- _Problem to work on_: Transcribe nothing but the lines from the one with "Screen dimensions: 438x548" to the end of the entries, both included, keeping each exact and leaving every picture out.

- _Collected data_:
*** Block opens ***
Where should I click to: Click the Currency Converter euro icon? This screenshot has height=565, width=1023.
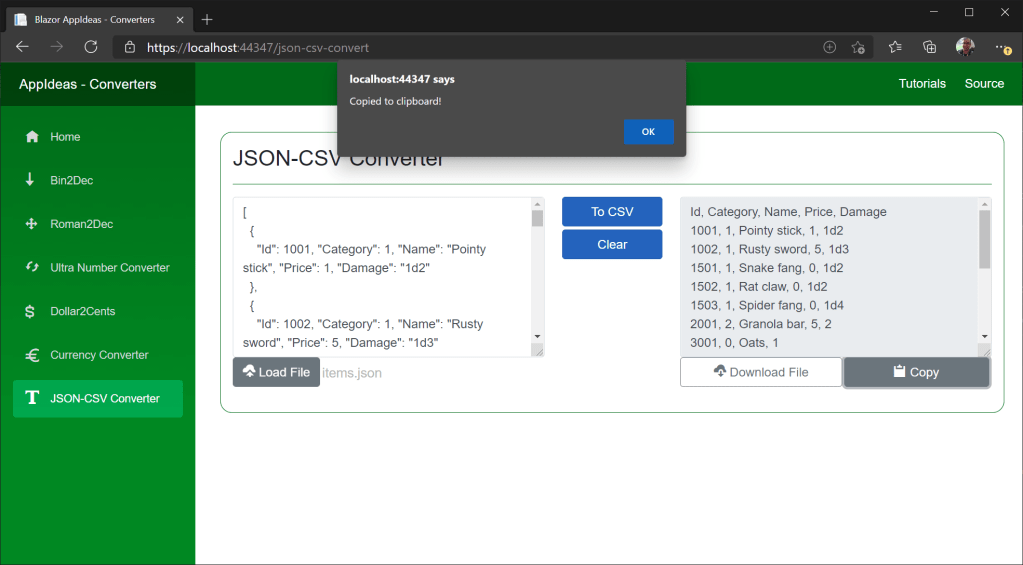coord(32,355)
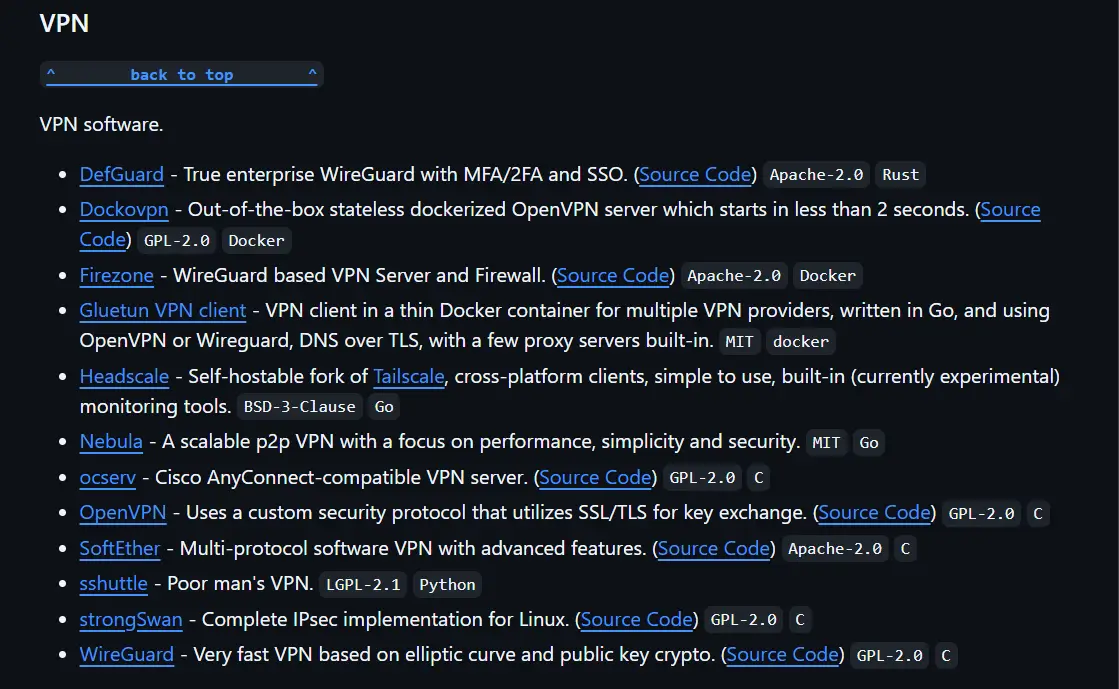Open the Nebula project link
Screen dimensions: 1119x689
pyautogui.click(x=111, y=441)
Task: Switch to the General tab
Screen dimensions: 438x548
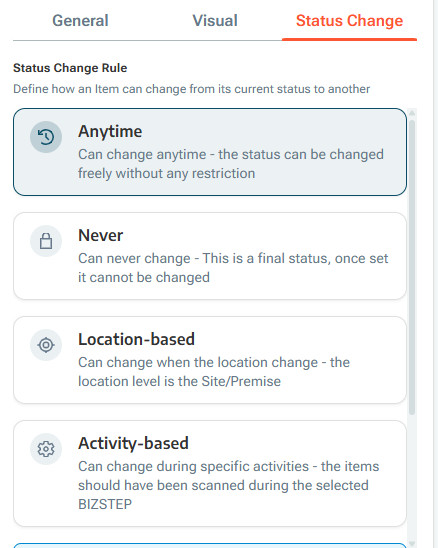Action: point(80,21)
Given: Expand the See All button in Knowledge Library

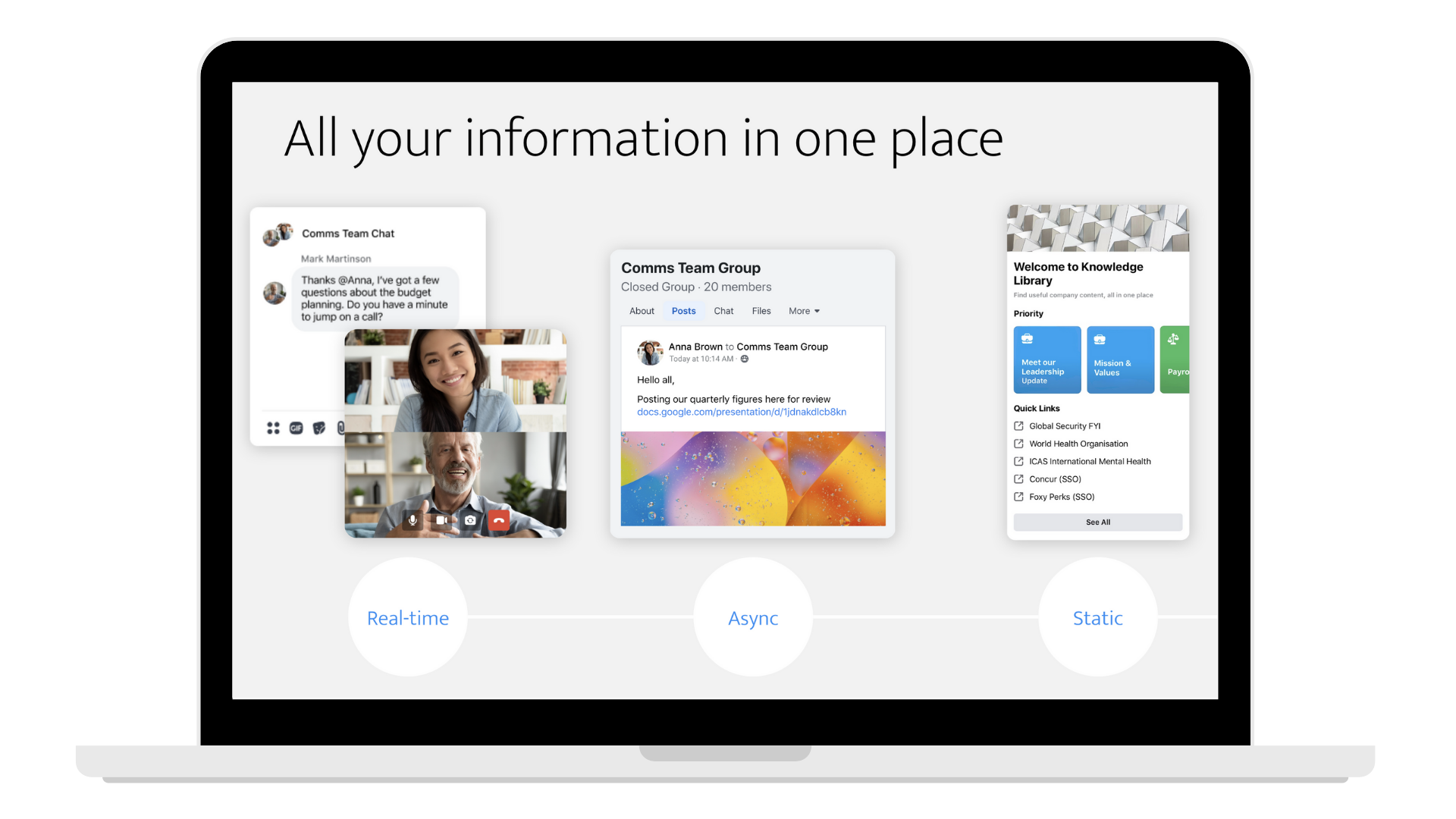Looking at the screenshot, I should (1098, 522).
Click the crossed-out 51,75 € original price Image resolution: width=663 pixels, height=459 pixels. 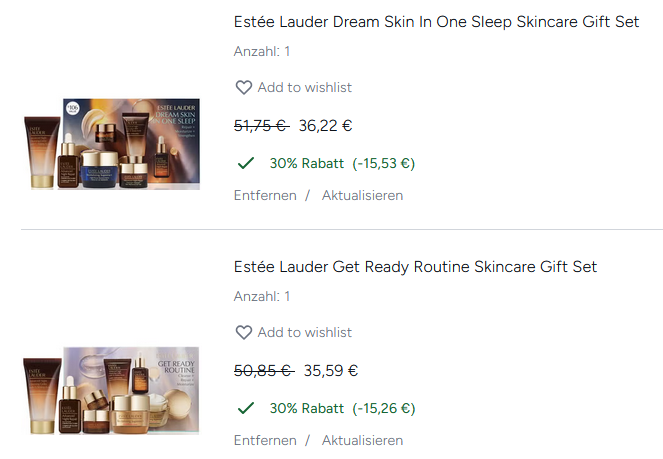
*** Block closes ***
- _Written response_:
Screen dimensions: 438x548
Action: point(80,21)
Given: Expand the See All button in Knowledge Library

Looking at the screenshot, I should (1098, 522).
Click the crossed-out 51,75 € original price Image resolution: width=663 pixels, height=459 pixels. 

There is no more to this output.